As a completely immersive forest school isn’t always possible, practical, or even desirable in some cases, many schools are starting to incorporate natural play spaces and elements into their existing grounds.
For example, at one Early Childhood Education Centre, the staff just introduced a whole series of natural elements into their playground, including logs and stumps to balance and climb on, a “fire pit,” plenty of mulch, sticks to build with, and pine cones, stones, and other loose materials to manipulate. Staff asked for donations of hostas and phlox to plant around the edges.
Not only do the children get hands-on contact with natural elements, but the design also employs the theory of “Loose Parts” which proposes that creative play is greatly enhanced when children have a variety of materials to manipulate.

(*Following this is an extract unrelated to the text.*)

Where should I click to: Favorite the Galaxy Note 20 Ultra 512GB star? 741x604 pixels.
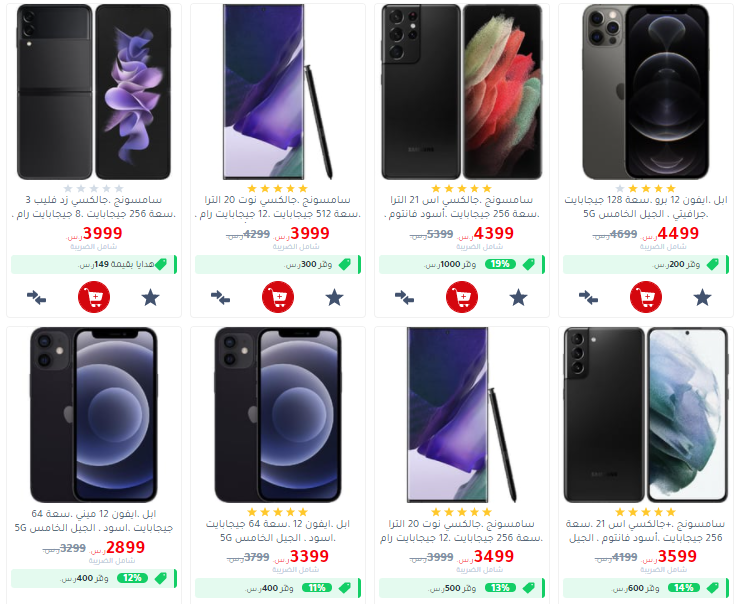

Here is a post that explains the theory of Loose Parts (first introduced by architect Simon Nicholson) and their importance in creative play.
As the play area at this particular preschool was already in a location with beautiful tall trees and plenty of shade, this was a natural transition. While there is a new industry that revolves around designing and building sophisticated and expensive “natural playgrounds,” many smaller changes take relatively little time and money (when compared to traditional equipment). Professional consultations or installations are not always necessary and many of the materials can be donated or collected for free.
“The most effective kind of education is that a child should play amongst lovely things.”